Pensamos que, por ya no estar ahí con esa persona, al tema se le da carpetazo y salimos tan puros y enteros como antes de la relación.
Puede ser que en muchas ocasiones así sea; pero también suele pasar que, al comenzar una nueva relación, una relación más sana, nos damos cuenta que muchas conductas, miedos y desconfianzas se quedaron en nosotros.
¿Qué es lo que pasa? Somos seres de hábitos, de costumbres, de experiencias. Experiencias que se quedan en nosotros (en nuestro sistema nervioso) y desde ahí respondemos al mundo. Nos creamos y nos significamos a partir de esas experiencias, es por eso que en muchas ocasiones reproducimos esos comportamientos.
Puede ser que durante meses o incluso años viviste esa relación tóxica, con muchas pautas de comportamiento que en su momento hayas justificado e incluso hasta normalizado, eventos diarios te hayan estresado tanto que se volvieron parte de tu dosis de cortisol diaria y habituada y uno se acostumbra también a eso.

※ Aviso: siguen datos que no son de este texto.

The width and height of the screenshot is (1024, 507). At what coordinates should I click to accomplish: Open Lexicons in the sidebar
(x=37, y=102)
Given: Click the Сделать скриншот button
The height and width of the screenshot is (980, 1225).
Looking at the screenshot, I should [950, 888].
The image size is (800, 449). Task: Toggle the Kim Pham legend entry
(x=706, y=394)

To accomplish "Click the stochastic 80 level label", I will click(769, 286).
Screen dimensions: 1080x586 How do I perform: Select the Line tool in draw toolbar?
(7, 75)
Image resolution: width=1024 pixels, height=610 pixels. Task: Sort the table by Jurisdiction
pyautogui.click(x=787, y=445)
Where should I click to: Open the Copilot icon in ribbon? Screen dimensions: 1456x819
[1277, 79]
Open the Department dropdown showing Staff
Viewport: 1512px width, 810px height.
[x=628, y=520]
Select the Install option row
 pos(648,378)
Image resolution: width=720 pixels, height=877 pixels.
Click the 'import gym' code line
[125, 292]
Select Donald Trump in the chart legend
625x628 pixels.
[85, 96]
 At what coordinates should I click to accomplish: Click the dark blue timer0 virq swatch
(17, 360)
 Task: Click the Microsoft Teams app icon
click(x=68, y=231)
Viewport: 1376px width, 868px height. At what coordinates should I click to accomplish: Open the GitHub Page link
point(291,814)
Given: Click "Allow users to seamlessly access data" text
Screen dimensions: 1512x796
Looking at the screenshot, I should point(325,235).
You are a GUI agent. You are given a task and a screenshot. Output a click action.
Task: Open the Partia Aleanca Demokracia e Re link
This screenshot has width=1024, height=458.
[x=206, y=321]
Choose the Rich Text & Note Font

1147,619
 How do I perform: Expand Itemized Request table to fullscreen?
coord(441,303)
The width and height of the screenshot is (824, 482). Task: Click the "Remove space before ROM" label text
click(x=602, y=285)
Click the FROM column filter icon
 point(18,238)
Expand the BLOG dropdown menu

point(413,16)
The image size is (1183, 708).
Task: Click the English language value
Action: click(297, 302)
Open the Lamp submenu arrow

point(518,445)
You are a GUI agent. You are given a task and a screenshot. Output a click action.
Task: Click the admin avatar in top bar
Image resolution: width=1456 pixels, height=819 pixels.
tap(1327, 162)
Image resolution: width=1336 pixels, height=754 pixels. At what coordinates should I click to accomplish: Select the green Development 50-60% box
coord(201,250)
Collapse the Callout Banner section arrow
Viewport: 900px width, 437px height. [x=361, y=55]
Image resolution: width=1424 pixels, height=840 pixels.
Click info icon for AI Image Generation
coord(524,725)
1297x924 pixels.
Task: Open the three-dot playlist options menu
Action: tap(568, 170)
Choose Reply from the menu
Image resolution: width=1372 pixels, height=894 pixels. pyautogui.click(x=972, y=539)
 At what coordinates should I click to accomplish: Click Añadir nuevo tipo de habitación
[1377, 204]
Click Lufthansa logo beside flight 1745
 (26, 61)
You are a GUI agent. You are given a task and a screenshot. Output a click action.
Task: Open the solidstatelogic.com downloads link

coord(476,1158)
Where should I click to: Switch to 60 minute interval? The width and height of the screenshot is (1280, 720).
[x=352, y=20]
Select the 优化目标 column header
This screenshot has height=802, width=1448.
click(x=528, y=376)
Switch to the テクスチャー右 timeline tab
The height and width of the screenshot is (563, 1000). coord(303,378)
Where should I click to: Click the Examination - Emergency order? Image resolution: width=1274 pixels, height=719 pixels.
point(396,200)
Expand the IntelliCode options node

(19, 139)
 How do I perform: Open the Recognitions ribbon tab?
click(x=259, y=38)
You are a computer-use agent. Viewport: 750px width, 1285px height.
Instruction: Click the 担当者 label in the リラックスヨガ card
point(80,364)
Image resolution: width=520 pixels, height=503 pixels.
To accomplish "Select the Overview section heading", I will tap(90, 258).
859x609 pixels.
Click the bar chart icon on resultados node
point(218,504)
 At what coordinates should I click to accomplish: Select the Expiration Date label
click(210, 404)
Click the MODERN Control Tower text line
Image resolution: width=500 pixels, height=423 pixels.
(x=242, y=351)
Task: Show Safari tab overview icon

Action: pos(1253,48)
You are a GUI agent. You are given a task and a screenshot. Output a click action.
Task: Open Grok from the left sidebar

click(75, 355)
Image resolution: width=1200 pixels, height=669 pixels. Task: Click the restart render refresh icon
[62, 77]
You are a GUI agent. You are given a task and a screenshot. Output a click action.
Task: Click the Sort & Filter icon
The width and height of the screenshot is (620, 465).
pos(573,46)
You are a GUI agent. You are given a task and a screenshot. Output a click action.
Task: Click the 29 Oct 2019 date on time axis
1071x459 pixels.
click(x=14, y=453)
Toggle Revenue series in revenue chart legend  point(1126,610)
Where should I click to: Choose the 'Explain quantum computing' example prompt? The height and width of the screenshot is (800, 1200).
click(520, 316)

Transitar de lo insano a lo sano es difícil.
Puede ser que en tu nueva relación te encuentres repitiendo patrones de ansiedad, de celos, de desconfianza, de miedo, de control, reclamos, jugando al desnivel y no permitiéndote mostrarte vulnerable frente a la nueva persona por miedo a que te lastime; y todo esto porque es lo que ha sido conocido y aceptado por ti los últimos años.
Al terminar una relación se vive un duelo, es una pérdida. Un duelo bien transitado implica resignificar la pérdida. Re significar lo aprendido, es decir, quién soy yo después de esta experiencia, que he construido a partir de esta relación y que decido ser yo a partir de esto.
Muchas veces en consulta con pacientes al hablar de este tema me dicen:
“Yo no era así…” o “Quiero regresar a ser el de antes”
Lamento decirte que, si bien no eras así, la relación tóxica si tuvo sus efectos en ti y que, si bien no vas a volver a ser el mismo de antes puedes trabajar contigo desde quien si eres ahora, desde la conciencia, con las lecciones aprendidas y acompañado por un buen proceso terapéutico que te permita sanar lo vivido, re descubrirte después de esa relación y re significar lo que perdiste en ella. Puede surgir una versión tuya, más sana, más consciente, más segura.

Acudir a terapia después de vivir una relación tóxica te permitirá también entender desde dónde o por qué aceptaste aquellos comportamientos en aquella relación pasada. Comprender y darte cuenta que te hizo engancharte a esa relación, promoviendo el no volver a una así otra vez. Un proceso terapéutico de permitirá trabajar tus límites y tu amor propio de manera que puedas llegar renovado y fortalecido a una relación en la que, si puedas encontrar un espacio de amor auténtico, con congruencia, confianza y crecimiento.